Cornelia was in the habit of getting up somewhere between nine and eleven. After breakfast, the two friends would set out to look for a job. The spirit in which they proceeded was the spirit in which young people go skylarking. Hunting for a job was an old pastime of Cornelia's. If she ever came up to a job's requirements, the job never came up to hers. Or if by chance it did, she discovered a bewildering array of reasons for not taking it, or for speedily leaving it, when taken.

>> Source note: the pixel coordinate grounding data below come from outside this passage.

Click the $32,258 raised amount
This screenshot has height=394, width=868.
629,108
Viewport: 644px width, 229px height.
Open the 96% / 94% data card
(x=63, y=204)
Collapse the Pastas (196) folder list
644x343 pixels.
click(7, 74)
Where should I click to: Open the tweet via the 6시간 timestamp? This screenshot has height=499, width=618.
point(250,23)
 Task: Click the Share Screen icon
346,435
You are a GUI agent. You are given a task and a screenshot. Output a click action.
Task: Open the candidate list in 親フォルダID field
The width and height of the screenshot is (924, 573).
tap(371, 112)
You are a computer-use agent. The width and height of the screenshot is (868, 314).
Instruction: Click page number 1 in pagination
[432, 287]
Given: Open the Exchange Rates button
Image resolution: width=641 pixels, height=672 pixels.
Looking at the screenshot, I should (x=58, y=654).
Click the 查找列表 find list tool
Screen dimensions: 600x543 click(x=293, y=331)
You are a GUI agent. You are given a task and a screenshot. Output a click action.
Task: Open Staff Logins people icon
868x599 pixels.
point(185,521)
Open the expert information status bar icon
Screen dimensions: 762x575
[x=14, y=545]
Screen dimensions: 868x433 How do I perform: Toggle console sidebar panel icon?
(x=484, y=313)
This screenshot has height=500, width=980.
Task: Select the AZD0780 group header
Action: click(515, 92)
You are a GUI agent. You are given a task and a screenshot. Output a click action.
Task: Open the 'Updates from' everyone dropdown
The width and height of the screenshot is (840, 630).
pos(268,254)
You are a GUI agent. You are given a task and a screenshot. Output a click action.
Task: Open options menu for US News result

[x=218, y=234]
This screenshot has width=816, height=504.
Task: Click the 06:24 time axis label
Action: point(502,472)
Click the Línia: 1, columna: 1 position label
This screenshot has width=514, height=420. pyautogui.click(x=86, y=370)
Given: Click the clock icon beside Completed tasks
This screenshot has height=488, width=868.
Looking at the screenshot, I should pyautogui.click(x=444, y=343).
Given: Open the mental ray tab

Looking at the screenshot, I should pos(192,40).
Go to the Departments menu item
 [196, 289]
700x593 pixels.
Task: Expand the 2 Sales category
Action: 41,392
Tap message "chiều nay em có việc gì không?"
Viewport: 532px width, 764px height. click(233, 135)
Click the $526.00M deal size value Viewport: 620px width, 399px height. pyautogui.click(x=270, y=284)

At noon, the day's duty was considered fully done. After lunch, there was another jaunt; this time to an art gallery, concert hall, theatre or movie. Free tickets from Cornelia's theatrical friends were reasonably plentiful, and when these failed, there were return calls to pay.
Thus, Charlotte Beecher's studio was a favorite stopping place, as Janet soon discovered. Charlotte possessed a million dollars or more in her own right, and she had three or four studios in totally different parts of the city. She did her hardest work in her double Lorillard flat every morning; her evenings were spent warding off fortune-hunting suitors like Denman Page, who besieged her Fifth Avenue apartment; on certain afternoons she served an "intellectual tea" in a studio sumptuously fitted up in Washington Mews.
Janet was always taken to the studio de luxe in the Mews. Cornelia, invariably busy, would be sketching some new design of a hat, or pinning together a one-piece dress, whilst she luxuriated happily amidst the rich Chinese rugs and the soft silken cushions of Charlotte's show room. The serpent in this garden of Eden was the "little group of serious thinkers" (an element alien to Kips Bay) that met in the Mews by virtue of Charlotte's encouragement.
"These intellectuals!" Cornelia would say scornfully to Janet on the way home. "Did you ever hear such bumptious talk?"
"I find them rather amusing," Janet would perhaps reply.
"Araminta, what nonsense! They positively put the furniture on edge. But that's Charlotte all over. There's a nigger in every woodpile, and there's a jarring note in every one of Charlotte's rooms. My dear, it bores me cruelly."
Still, Cornelia went on visiting the Mews, intellectuals, cruel boredom, and all. It puzzled Janet for a time. She had still to learn that a perfect Kipsite is prepared to suffer no end of martyrdom in the sacred cause of luxury.
Every evening was like a new party to Janet, flat Number Fifteen being one of the chief rendezvous in the tenements. After supper, visitors of both sexes dropped in unannounced and uninvited, until by midnight, a dozen people, more or less, were sure to be occupying the whole flat.
Generally, the guests split up into small groups and spent the time in play. Some played at dancing or at music, others at clever repartee or giddy flirting. To this play, the counterpoint was enthusiasm. A magnificent enthusiasm for self. In a rapturous torrent of words, each Kipsite painted a roseate future that led by startling steps to a supreme moment in which the world lay prostrate at the enthusiast's feet.